= EXERCISE PROMPT =
In the lines below, switch "dropdown" to "drop-down list" wherever it appears, and leave everything else as it is.

= EXERCISE INPUT =
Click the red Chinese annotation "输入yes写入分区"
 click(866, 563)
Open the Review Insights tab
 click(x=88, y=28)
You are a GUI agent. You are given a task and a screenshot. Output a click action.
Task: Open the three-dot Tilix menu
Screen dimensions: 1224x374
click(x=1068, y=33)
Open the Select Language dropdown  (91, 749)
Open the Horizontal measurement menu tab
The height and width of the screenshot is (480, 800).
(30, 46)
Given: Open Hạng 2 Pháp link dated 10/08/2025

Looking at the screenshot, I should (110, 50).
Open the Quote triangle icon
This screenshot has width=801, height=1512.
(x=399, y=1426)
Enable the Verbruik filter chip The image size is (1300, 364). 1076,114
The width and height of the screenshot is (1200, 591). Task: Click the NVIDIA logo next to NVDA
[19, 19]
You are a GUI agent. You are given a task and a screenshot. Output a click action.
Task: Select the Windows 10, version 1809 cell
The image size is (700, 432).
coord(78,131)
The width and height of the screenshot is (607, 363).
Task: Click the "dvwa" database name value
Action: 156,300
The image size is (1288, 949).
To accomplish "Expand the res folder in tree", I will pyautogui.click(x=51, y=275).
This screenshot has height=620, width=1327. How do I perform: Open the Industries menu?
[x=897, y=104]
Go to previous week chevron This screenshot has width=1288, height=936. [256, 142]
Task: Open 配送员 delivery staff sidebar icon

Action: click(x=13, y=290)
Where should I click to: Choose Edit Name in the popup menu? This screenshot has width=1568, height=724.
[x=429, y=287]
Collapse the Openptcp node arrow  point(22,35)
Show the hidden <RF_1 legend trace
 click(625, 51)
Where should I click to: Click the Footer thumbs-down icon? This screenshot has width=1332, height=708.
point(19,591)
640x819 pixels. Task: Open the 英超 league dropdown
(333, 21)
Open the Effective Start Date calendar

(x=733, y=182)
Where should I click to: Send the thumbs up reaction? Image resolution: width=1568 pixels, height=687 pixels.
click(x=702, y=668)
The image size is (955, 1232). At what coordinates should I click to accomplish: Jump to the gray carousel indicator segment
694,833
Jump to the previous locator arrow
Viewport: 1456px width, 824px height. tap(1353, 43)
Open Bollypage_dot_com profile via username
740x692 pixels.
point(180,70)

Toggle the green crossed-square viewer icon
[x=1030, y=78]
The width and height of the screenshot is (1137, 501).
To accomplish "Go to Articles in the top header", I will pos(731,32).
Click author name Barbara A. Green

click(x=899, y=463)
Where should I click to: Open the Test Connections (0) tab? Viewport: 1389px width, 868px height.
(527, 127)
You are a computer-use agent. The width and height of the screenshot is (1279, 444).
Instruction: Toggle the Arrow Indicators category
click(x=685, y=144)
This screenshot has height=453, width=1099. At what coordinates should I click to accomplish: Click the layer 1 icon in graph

= TASK SOLUTION =
Click the red Chinese annotation "输入yes写入分区"
 click(866, 563)
Open the Review Insights tab
 click(x=88, y=28)
You are a GUI agent. You are given a task and a screenshot. Output a click action.
Task: Open the three-dot Tilix menu
Screen dimensions: 1224x374
click(x=1068, y=33)
Open the Select Language drop-down list  (91, 749)
Open the Horizontal measurement menu tab
The height and width of the screenshot is (480, 800).
(30, 46)
Given: Open Hạng 2 Pháp link dated 10/08/2025

Looking at the screenshot, I should (110, 50).
Open the Quote triangle icon
This screenshot has width=801, height=1512.
(x=399, y=1426)
Enable the Verbruik filter chip The image size is (1300, 364). 1076,114
The width and height of the screenshot is (1200, 591). Task: Click the NVIDIA logo next to NVDA
[19, 19]
You are a GUI agent. You are given a task and a screenshot. Output a click action.
Task: Select the Windows 10, version 1809 cell
The image size is (700, 432).
coord(78,131)
The width and height of the screenshot is (607, 363).
Task: Click the "dvwa" database name value
Action: 156,300
The image size is (1288, 949).
To accomplish "Expand the res folder in tree", I will pyautogui.click(x=51, y=275).
This screenshot has height=620, width=1327. How do I perform: Open the Industries menu?
[x=897, y=104]
Go to previous week chevron This screenshot has width=1288, height=936. [256, 142]
Task: Open 配送员 delivery staff sidebar icon

Action: click(x=13, y=290)
Where should I click to: Choose Edit Name in the popup menu? This screenshot has width=1568, height=724.
[x=429, y=287]
Collapse the Openptcp node arrow  point(22,35)
Show the hidden <RF_1 legend trace
 click(625, 51)
Where should I click to: Click the Footer thumbs-down icon? This screenshot has width=1332, height=708.
point(19,591)
640x819 pixels. Task: Open the 英超 league drop-down list
(333, 21)
Open the Effective Start Date calendar

(x=733, y=182)
Where should I click to: Send the thumbs up reaction? Image resolution: width=1568 pixels, height=687 pixels.
click(x=702, y=668)
The image size is (955, 1232). At what coordinates should I click to accomplish: Jump to the gray carousel indicator segment
694,833
Jump to the previous locator arrow
Viewport: 1456px width, 824px height. tap(1353, 43)
Open Bollypage_dot_com profile via username
740x692 pixels.
point(180,70)

Toggle the green crossed-square viewer icon
[x=1030, y=78]
The width and height of the screenshot is (1137, 501).
To accomplish "Go to Articles in the top header", I will pos(731,32).
Click author name Barbara A. Green

click(x=899, y=463)
Where should I click to: Open the Test Connections (0) tab? Viewport: 1389px width, 868px height.
(527, 127)
You are a computer-use agent. The width and height of the screenshot is (1279, 444).
Instruction: Toggle the Arrow Indicators category
click(x=685, y=144)
This screenshot has height=453, width=1099. At what coordinates should I click to accomplish: Click the layer 1 icon in graph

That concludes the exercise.